***** Extrait de page *****
Les derniers jours nous ont à nouveau confirmé que le marché n’avait peur de rien – en tout cas certainement pas d’un embrasement généralisé dû à la crise israélo-américano-iranienne. Même pas un frisson sur les cours.
Il est d’ailleurs notable que les hostilités entre Israël et Iran soient bien loin d’avoir produit un pic hors norme de l’indice GPR (Geopolitical Risk Index). Cet indice inventé par Dario Caldara et Matteo Iacoviello deux économistes de la Réserve Fédérale, mesure l’intensité des risques géopolitiques perçus dans les médias en tenant compte de mots-clés comme « guerre », « terrorisme », « conflit », « tensions militaires », etc.
DORVAL AM a eu la bonne idée de le réactualiser (graphique ci-dessous). On voit que le conflit entre l’Etat hébreu et la République islamique est très loin d’avoir suscité l’onde de choc que constitua l’entrée des chars russes en Ukraine.
***** Extraits des fiches *****
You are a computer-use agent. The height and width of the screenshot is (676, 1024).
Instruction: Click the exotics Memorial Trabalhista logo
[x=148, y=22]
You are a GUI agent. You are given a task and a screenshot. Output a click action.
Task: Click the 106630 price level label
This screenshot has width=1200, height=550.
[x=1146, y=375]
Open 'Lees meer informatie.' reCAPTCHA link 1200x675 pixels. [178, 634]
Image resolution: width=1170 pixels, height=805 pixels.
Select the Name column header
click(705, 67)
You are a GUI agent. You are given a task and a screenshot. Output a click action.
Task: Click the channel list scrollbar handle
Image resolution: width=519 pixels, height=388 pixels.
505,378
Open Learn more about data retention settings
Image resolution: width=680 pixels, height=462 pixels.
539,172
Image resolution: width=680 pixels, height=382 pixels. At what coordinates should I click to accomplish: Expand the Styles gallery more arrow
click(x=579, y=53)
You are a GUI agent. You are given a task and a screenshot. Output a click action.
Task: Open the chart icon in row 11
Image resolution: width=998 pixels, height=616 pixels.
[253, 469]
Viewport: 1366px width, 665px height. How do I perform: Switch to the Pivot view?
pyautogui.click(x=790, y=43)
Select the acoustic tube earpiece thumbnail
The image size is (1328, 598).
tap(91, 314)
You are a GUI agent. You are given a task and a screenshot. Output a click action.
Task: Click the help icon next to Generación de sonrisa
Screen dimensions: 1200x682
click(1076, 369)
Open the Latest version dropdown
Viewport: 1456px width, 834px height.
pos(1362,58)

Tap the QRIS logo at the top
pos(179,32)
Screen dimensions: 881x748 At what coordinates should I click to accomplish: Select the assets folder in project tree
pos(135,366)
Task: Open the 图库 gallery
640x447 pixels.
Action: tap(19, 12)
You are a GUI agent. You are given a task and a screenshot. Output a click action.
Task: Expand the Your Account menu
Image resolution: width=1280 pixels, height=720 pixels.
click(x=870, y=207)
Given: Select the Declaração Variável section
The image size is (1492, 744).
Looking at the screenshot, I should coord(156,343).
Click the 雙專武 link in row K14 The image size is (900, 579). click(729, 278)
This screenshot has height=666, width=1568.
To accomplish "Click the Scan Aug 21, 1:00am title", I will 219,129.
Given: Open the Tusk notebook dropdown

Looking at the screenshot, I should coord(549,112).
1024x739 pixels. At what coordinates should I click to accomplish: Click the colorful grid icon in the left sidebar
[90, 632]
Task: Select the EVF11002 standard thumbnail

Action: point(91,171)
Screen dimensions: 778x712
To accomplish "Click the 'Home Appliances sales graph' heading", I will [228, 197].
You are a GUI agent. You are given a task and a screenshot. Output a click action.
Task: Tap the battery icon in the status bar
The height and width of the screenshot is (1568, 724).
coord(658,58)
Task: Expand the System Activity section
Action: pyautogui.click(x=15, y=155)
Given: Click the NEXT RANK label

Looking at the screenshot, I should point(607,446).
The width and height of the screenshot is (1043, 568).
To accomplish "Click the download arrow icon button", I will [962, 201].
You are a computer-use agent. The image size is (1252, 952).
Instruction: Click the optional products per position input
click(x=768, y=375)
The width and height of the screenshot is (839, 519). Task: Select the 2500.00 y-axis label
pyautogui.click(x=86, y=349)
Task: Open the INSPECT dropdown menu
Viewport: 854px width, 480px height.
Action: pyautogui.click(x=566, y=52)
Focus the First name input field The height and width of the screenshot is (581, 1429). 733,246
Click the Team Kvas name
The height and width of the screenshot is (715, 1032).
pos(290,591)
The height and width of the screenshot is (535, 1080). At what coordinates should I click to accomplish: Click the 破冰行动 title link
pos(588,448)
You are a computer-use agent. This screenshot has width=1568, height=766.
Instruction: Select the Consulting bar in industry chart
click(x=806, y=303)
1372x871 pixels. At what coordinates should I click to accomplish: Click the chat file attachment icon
*****
» **Consignes et exigences**:
Relevez tous les mots-clés que l'extrait de page cite pour la mesure de l'indice GPR.

» **Résultat obtenu**:
« guerre », « terrorisme », « conflit », « tensions militaires »